Pete Hegseth, you have beautifully, sort of stitched together the two elements of Teddy Roosevelt’s famous speech in this particular crucible. You’ve got to have people who are willing to stand up for our country and we’ve got to be engaging those enemies, foreign and domestic as you swore to do, to safeguard our country against them. And I just want to ask you quickly about political Islam, as you put it. This piece that worries me, frankly, as much as the violent sort of jihad, is what the Muslim Brotherhood calls civilisation jihad. And it’s a kind of stealthy sort of counterpart to it. And you mentioned Europe. The infrastructure that made possible much of that jihadism of the violent kind is in mosques, is in community centres, cultural centres, so on. And in places like Minneapolis, we have them, I’m afraid, incubating as the next generation, if you will, of jihadists as well. Looking at this kind of as a national security practitioner as well as, you know, a citizen advocate, what would you recommend be done in a city like Minneapolis, St.
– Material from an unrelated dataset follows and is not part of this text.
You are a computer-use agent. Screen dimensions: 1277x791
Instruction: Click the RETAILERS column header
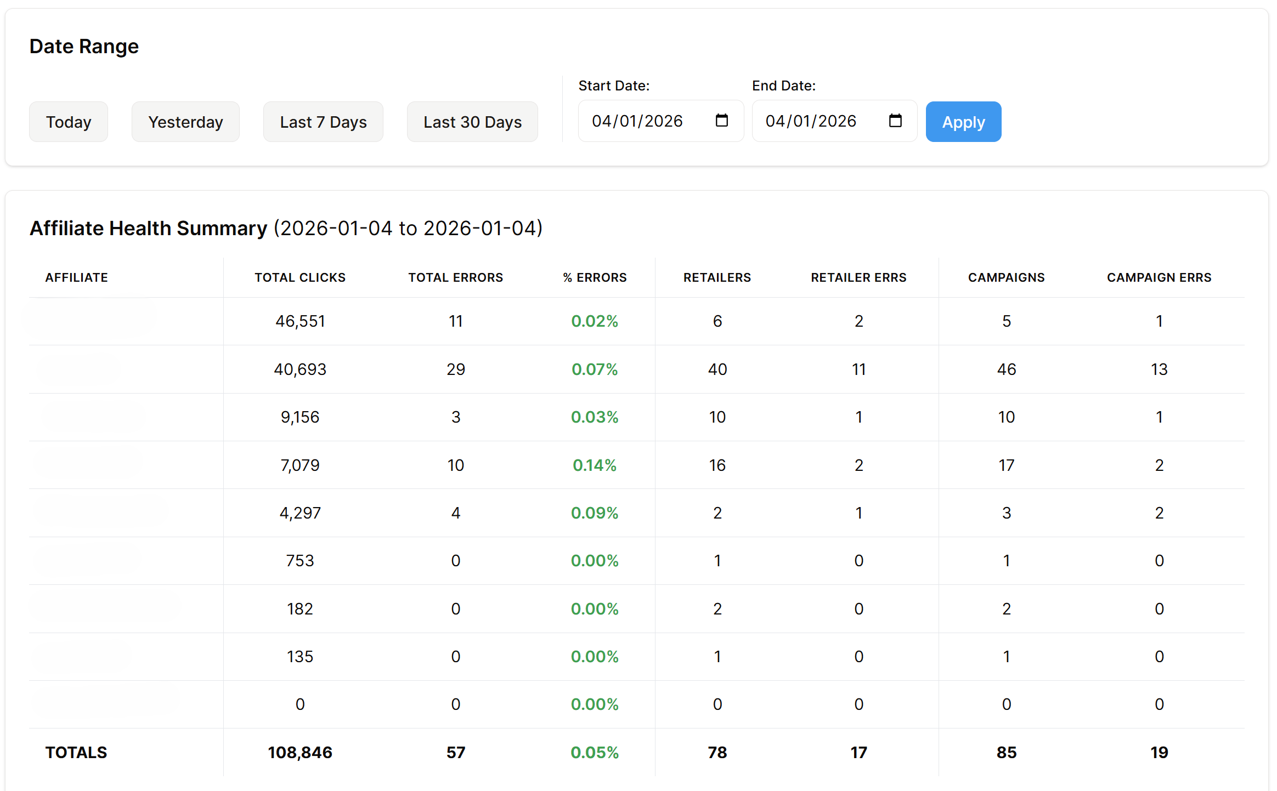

Paul, to contend with this phenomenon?

PETE HEGSETH:

Yeah, it’s community centres, it’s cultural centres, you know, CAIR here in Minneapolis is adamant that there’s no radicalisation like they are everywhere else, serving as a Muslim Brotherhood front group. It’s here. I would, you know, it’s happening in our communities. I mean, you got – there was a, Blaine High School, here just down the road from us, there was a world celebration day where, you know, the Muslim call to prayer was given from the stage, which would never, of course, be afforded Christians or Jews or any other faith. You’ve got prayer, religious observations giving away at public schools here to Muslim students whose parents agitate adamantly for it, in ways that haven’t happened for Christians for decades because God has been removed from schools. So again, it comes down to a citizen individual duty level to call these things out. And do so with a heart for what America stands for, not out of hate for anybody else, but because we love what we have. And that we can’t allow it to fade away through a different sort of allegiance.

FRANK GAFFNEY:

Pete Hegseth, congratulations on your new book, In the Arena: Good Citizens, a Great Republic, and How One Speech Can Reinvigorate America. Keep up the good work, my friend. Come back to us again very soon. We’ll have more right after this.